この周囲に限らず、博物館中の人間が同じく気絶している。
「目が覚めたら、わたし達を見た記憶は消えていることでしょう。あと、こいつを殺した後で、カメラは全部、まとめて記録を消去するから平気よ」
「ま、マジか」
「そう。誰が来ようと同じこと……だから、ゆっくり始末したってどうってことないわね」
「そうか――」
じゃあいいかとうっかり貴樹は思ったが、磔状態でもがいてるグエンが叫んだ。
「おーい、少年っ。助けてくれる気はないのかっ。この人の友達なんだろっ」
「あんたを生かしておいて、なにか瑠衣やロザリーの得になるのか?」
「心外だな、おいっ。確かにロザリー様は捕まえようとしたが、少なくとも俺は、王女贔屓だぜっ。現に、ヤバい薬も直接あの方に渡らないようにしただろ!? そこを考慮してくれっ」
――代わりに俺が飲むのはいいのかコラ!
貴樹は大いにむっとしたが……しかしまあ、あれを自分が飲んだのは、なにもこいつの指示ではない。勝手に飲んだ自分が悪いとも言える。

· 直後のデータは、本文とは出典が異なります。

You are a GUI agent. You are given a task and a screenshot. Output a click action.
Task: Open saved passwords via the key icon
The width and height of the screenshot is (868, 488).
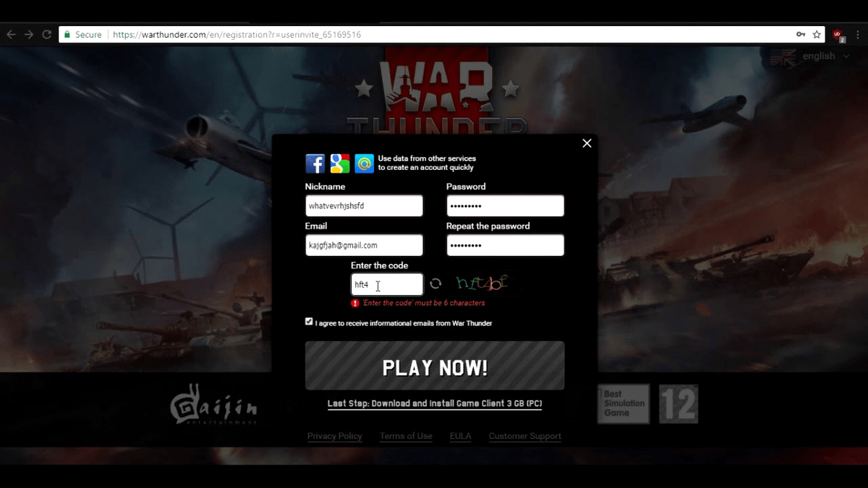(802, 34)
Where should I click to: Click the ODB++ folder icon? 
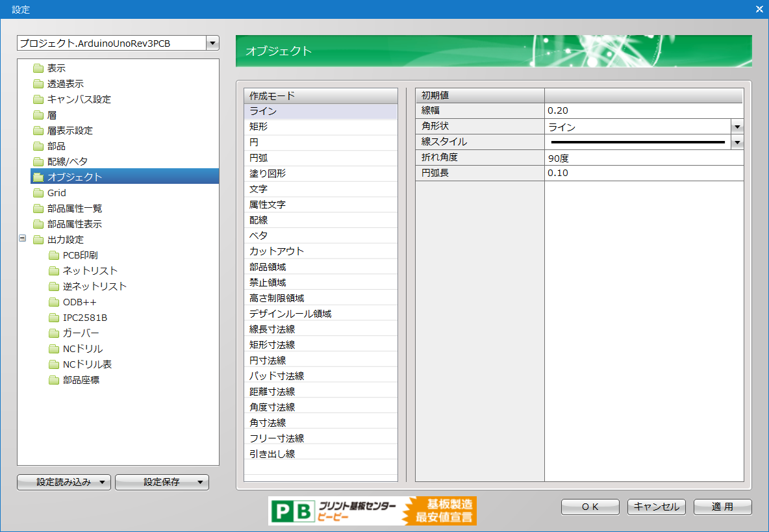tap(54, 302)
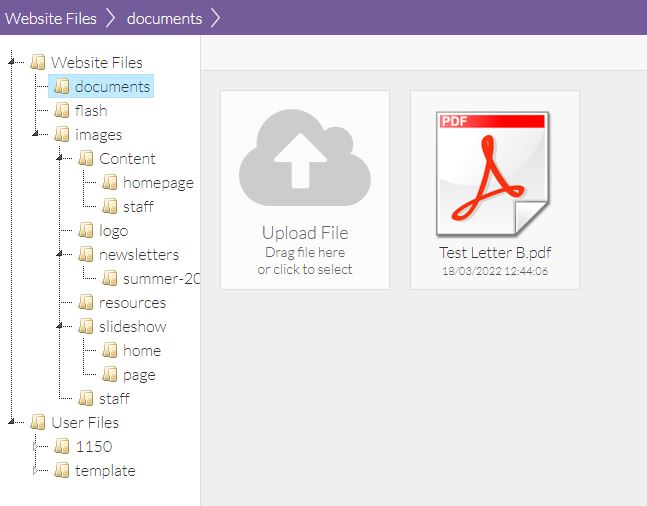This screenshot has width=647, height=506.
Task: Click the cloud upload icon
Action: 305,158
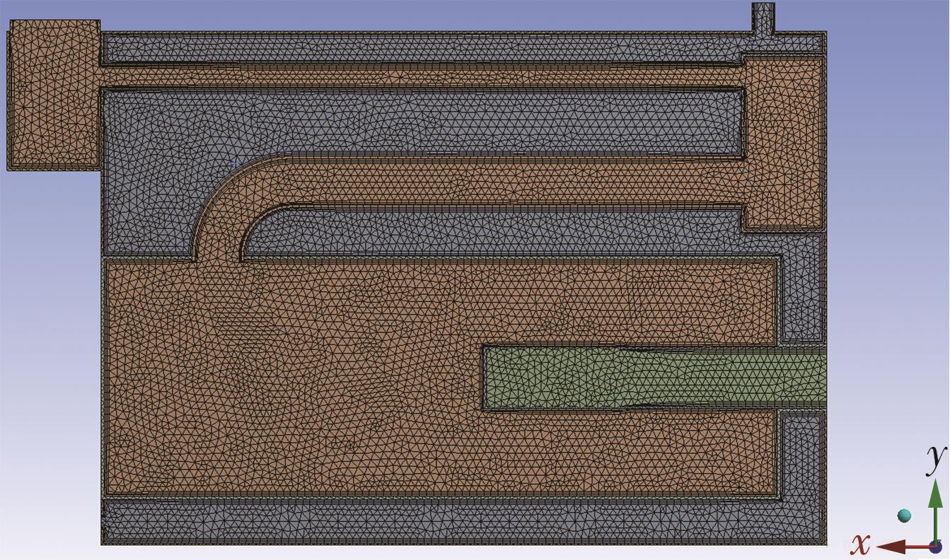The width and height of the screenshot is (950, 560).
Task: Select the gray strip along the top
Action: click(x=424, y=47)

「仕方ないな……ロザリー、心臓掴み出すのは許してやってくれ。そいつ、一応は瑠衣の役に立つかも」
「気が進まないわねぇ、わたしに生意気な口を利いた者を助命するのは」
頬を膨らませて、ロザリーが言う。
なんで俺がと思うが、貴樹はグレンの代わりに両手を合わせて頼んでやった。
「頼むよ。ここで殺すより、瑠衣の役に立つかもしれないんだ」
「そうそうっ。俺はあの方の味方だぞお!」
調子こいたグレンが、上から叫んだ。
「貴樹の頼みとはいえ……なんでわたしが王女のために」
ぶつぶつ言いながらも、ロザリーは手を下ろしてくれた。
途端にどさっとグレンが床に落ち、背中を打って呻いた。
「優しい下ろし方はなかったんですかねっ」
「……あつかましいわよ、馬鹿。本気で内蔵を抉るわよ?」
ロザリーが腰に片手を当て、じろっとグレンを睨んだ。
この後、ようやく貴樹達は博物館から撤退した。
どういう手を使ったのか、ロザリーが説明した通りになった。
出て行く寸前に彼女が腕を一振りし、一瞬だけ博物館ないが赤い光で満たされ、すぐに消えたが――おそらくあれが、カメラなどの撮影機材に致命的だったらしい。
夜のニュースで見たところでは、館内の監視映像ですら、砂嵐まみれで使い物にならなくなっていたようだ。せいぜい輪郭くらいはわかるが、あれでは人物など特定できまい。
直後に目覚めた野次馬達も、本当に誰も貴樹達のことを覚えていなかったようだ。
もちろん、例外もある。
帰宅してから目覚めた瑠衣があの後のことを知りたがったし、向こうの世界では家名が轟いている、ヴァランタイン家の直系と貴樹が、なぜ友人関係だったかを根掘り葉掘り訊かれたが、貴樹は「たまたま知り合ったんだよ」とだけ答えておいた。
事実、その通りなのである。
そもそも、貴樹も逆にグレンのことについて訊きまくることができるわけで、瑠衣もあまり深く追及できなかったのである。
結局は瑠衣も、貴樹の「不穏な空気を感じて、不思議な力を持つロザリーに助けを求めたけど、彼女が来た時には、もう終わっていた。でもって、あのグレンとかいうトチ狂った若造は、ロザリーによって追い返された。めでたしめでたし」という嘘くさい説明を、受け入れる他はなかったのである。いや、実際にそれがほぼ真実なのだが。
……そしてそのまま日は過ぎ、ついに六月一日の前日が来た。